Que horas ela volta?, longa-metragem de Anna Muylaert, foi destaque no cenário nacional e internacional em 2015. O filme conta a história de Val, uma empregada doméstica que deixou a filha em Pernambuco sob os cuidados de outras pessoas e se mudou para São Paulo para trabalhar na casa de uma família. Lá, ela cuida da limpeza, das refeições e do filho dos patrões, acompanha seu crescimento, seus sonhos e sua trajetória. Val é “praticamente da família”. Desde que não ultrapasse uma linha invisível.
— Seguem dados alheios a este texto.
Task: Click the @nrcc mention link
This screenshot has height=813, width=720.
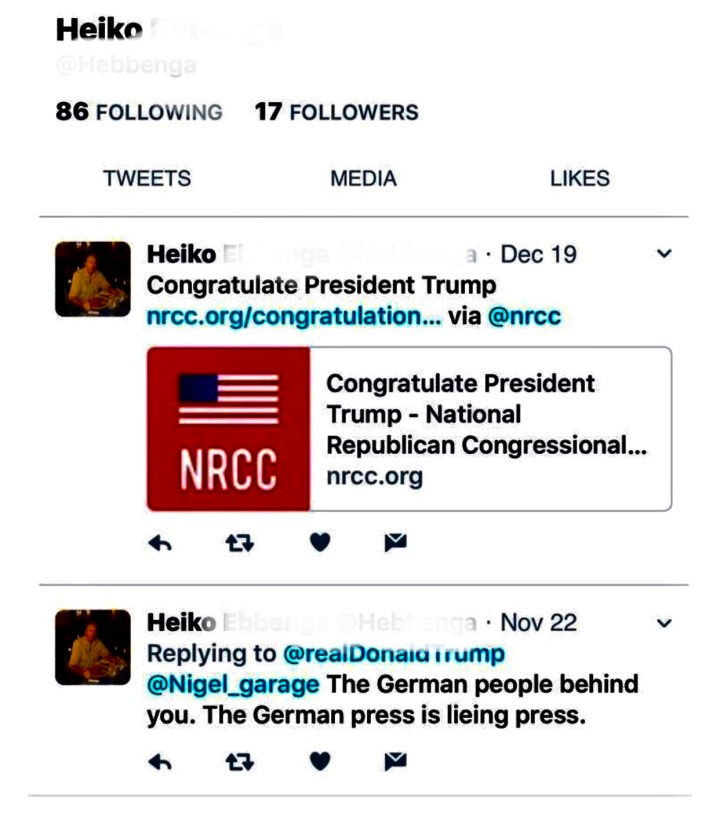Action: [524, 317]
A relação, aparentemente harmoniosa, é cheia de limites, proibições, hierarquias e distanciamentos, que, de tão naturalizados, não são questionados. Até que Jéssica, filha de Val, aparece para visitá-la e problematiza essa relação mascarada, que se pretende amigável e generosa, mas esconde padrões elitistas e segregacionistas.
O filme proporcionou um debate pertinente sobre o assunto e deu visibilidade aos direitos das empregas domésticas. Através da ficção, a obra apresentou personagens verossímeis e permitiu que o público se identificasse. Quem não conhece uma Val, um Fabinho ou uma “dona” Bárbara?
Mucamas
O coletivo feminista “Nós, Madalenas” é formado por várias “Jéssicas”. O grupo é composto por mulheres de diferentes regiões de São Paulo. Além do objetivo em comum – dar visibilidade às lutas e conquistas das mulheres por meio da arte, elas têm outra semelhança: a profissão de suas mães. Várias delas são filhas de empregadas domésticas e cresceram acompanhando essa profissão, seu estigma, seus preconceitos, sua luta por direitos. Agora, com o coletivo, lançaram um documentário sobre o assunto.
Com equipe formada exclusivamente por mulheres, Mucamas é um documentário em que as filhas entrevistam as mães e buscam sensibilizar o olhar do espectador para lidar de forma mais respeitosa com essa profissão. A partir do conceito do que é ser “mucama”, o filme reflete sobre as características da profissão de empregada doméstica hoje e suas semelhanças com a época da escravidão.
“Mucamas eram as mulheres negras trazidas para serem escravas de estimação das sinhás. Elas cuidavam do serviço doméstico da Casa Grande, da criação e amamentação dos filhos da família, cozinhavam para os seus donos, mas moravam na senzala com os outros negros. O trabalho doméstico é uma das profissões mais antigas que existem no Brasil, presente no país desde a sua colonização”.
Após a comparação, as entrevistadas falam sobre suas vidas antes de ir para São Paulo, os estudos, seus sonhos, as diferentes casas em que trabalharam e a relação com os patrões. Olhando para as filhas, elas contam os problemas enfrentados ao longo da vida e refletem sobre o distanciamento e a separação entre “eles” e “nós”, às vezes materializada no uso do elevador social e o de serviço, às vezes na definição do alimento de cada um.
Cada uma delas responde à pergunta “O que é ser mulher?” e demonstra força, coragem e orgulho pelas jovens mulheres que estão atrás das câmeras, traçando seus próprios caminhos.
Doméstica
Doméstica, documentário de Gabriel Mascaro, apresenta um ponto de vista diferente. Quem filma são os “Fabinhos” da casa. Sete jovens de classes sociais diversas acompanham o dia a dia das empregadas domésticas (e surpreendentemente de um empregado) que trabalham em seus lares e buscam mostrar ao espectador como é o cotidiano deles.
A maioria segue uma história parecida com a da Val de Que horas ela volta?. Trabalham há muitos anos com as mesmas famílias, viram os filhos dos patrões crescerem e acompanharam praticamente toda a sua vida. Ao mesmo tempo em que lembram que carregaram os bebês no colo, levaram para a escola e fizeram seus bolos de aniversário, falam sobre seus próprios filhos e as dificuldades pelas quais eles passam.
Enquanto contam aos seus jovens patrões suas histórias de vida, seus amores e desamores, seu histórico profissional, a relação com os filhos e os companheiros, continuam limpando o banheiro, fazendo o almoço e lavando as roupas de seus entrevistadores.
Algo constante em todos esses filmes é a força das histórias contadas e a sacudida que o espectador recebe pela compreensão do seu próprio papel, e muitas vezes de sua conivência, dentro dessas opressões disfarçadas. É interessante perceber como ocorrem as relações entre os diversos personagens sociais e como o retrato se altera a partir de quem o conta.
A grande vantagem das obras é dar voz às profissionais e permitir o início de uma reflexão mais aprofundada da questão, em que cada espectador perceba sua função nesse sistema. Dessa forma, é possível abandonar interpretações superficiais e confortáveis da situação e assumir a posição de questionamento, como a Jéssica, quebrando os padrões impostos e problematizando relações falsamente democráticas.